MATERIAL PROVIDED |
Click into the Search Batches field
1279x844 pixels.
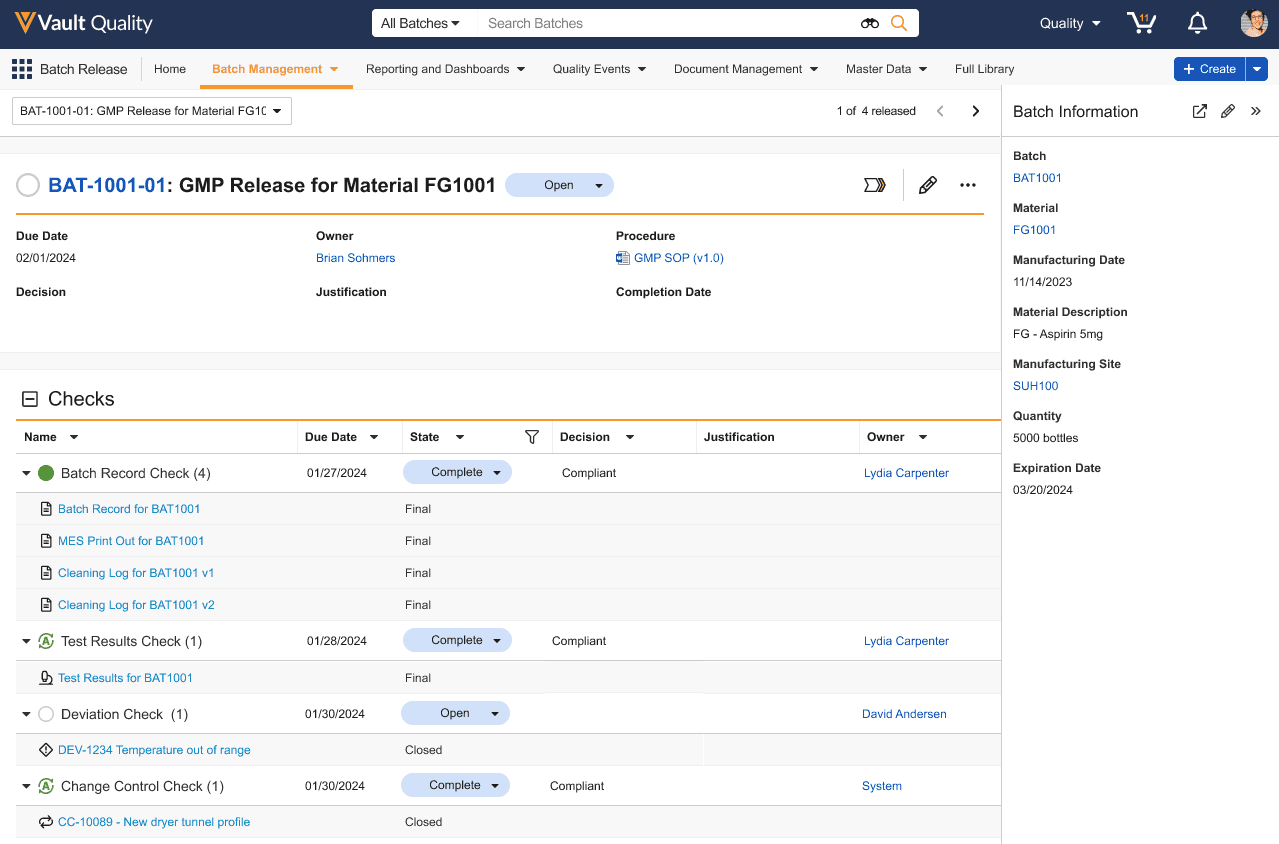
...
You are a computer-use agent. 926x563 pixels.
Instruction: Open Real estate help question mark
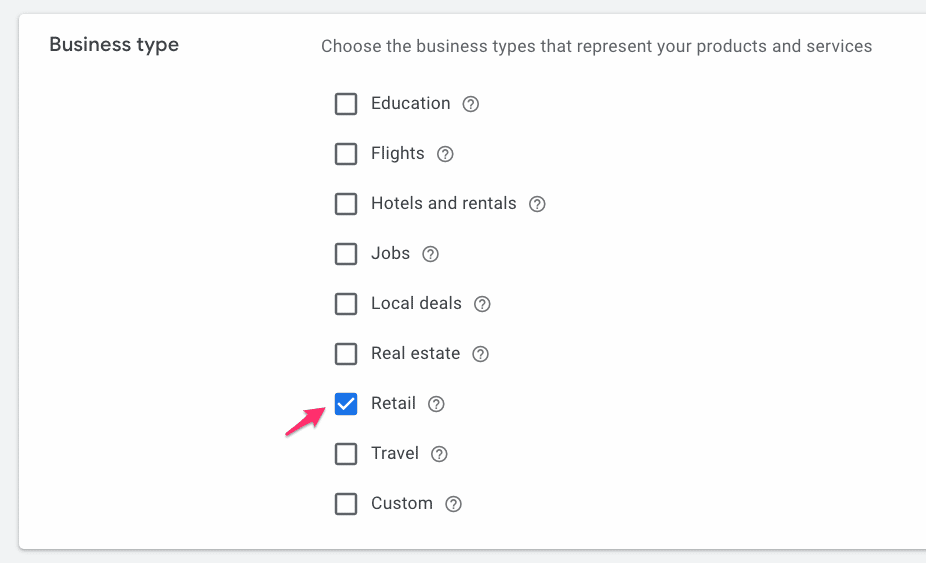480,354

EXERCISE OBJECTIVE | The required output is the stretch of entries above from the line containing "Click into the Search Batches field" through the line containing "1279x844 pixels.", reproduced exactly.

EXERCISE OUTPUT |
Click into the Search Batches field
1279x844 pixels.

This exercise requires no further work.